Two expert panels developed the scale. Initially, 4 experts in autoimmune encephalitis generated the key clinical determinants of severity of autoimmune encephalitis. Thirteen neurologists then reviewed the key items put forward by the expert panel and answered whether the item was or was not essential for reviewing severity of autoimmune encephalitis. The final scale comprised nine items: seizure, memory dysfunction, psychiatric symptoms, consciousness, language problem, dyskinesia/dystonia, gait instability and ataxia, brainstem dysfunction and weakness, with sub-criteria for each key item giving a possible score of 0–3, and a maximum score of 27 for all nine key items. The scale was tested by three neurologists on a development cohort of 50 patients with confirmed autoimmune encephalitis, and by two neurologists on a validation cohort of 38 patients to evaluate its reliability. The scale showed excellent inter-observer and intra-observer reliability and good correlation with the modified Ranking Scale (p < 0.001).

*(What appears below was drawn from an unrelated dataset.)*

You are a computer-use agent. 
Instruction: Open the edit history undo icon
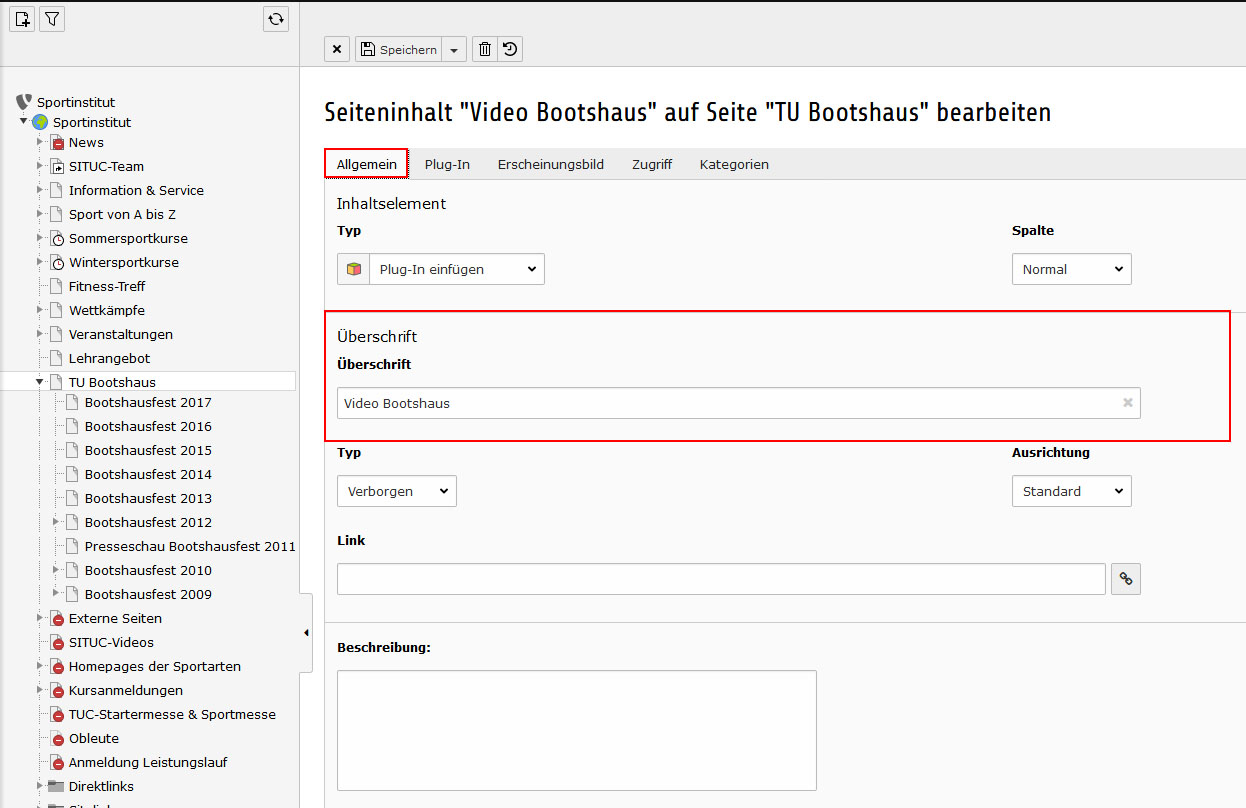510,49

Comment: CASE may help to overcome some of the current limitations in the assessment of autoimmune encephalitis. However, there are also a number of limitations to this study, in particular the key items within the scale were drawn up by small panel of neurologists via unclear means. Also the small number of assessors applying the scale to the development and validation cohorts makes it difficult to draw reliable inferences about inter-observer reliability, and the length of the scale with multiple subsections may also make its use cumbersome in clinical practice. Finally, the authors do not provide information as to how the scale ratings relate to overall outcome in autoimmune encephalitis patients.

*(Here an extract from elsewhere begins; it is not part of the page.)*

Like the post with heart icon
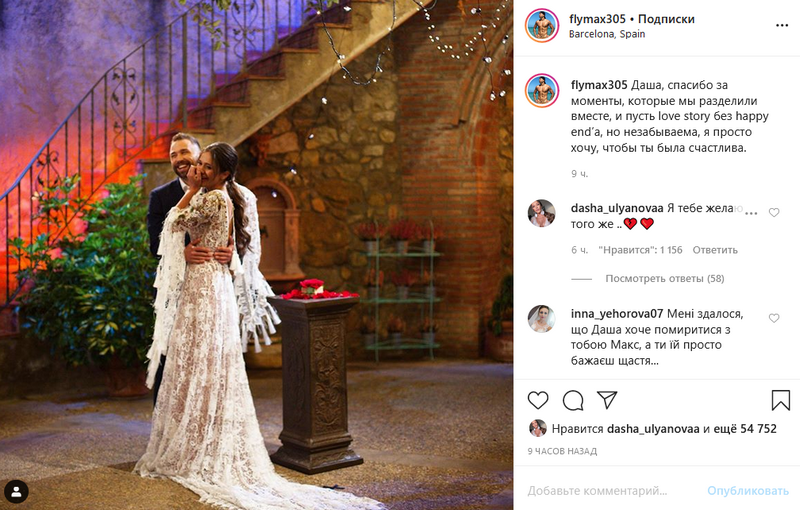This screenshot has height=510, width=800. (538, 400)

Lim et al. (Jan 2019) Ann Neurol 85 (3):352–358.

Conclusion

The first paper discussed raises awareness of the likelihood of autoimmune encephalitis following herpes simplex encephalitis. Clinicians should have a low threshold to test for autoimmune encephalitis in patients who deteriorate following viral encephalitis. The second and third papers demonstrate encouraging work in the development of assessment scales for autoimmune encephalitis. Although treatment and recovery remains an individualised process, these scales may help to identify patient subgroups who could benefit from novel therapies.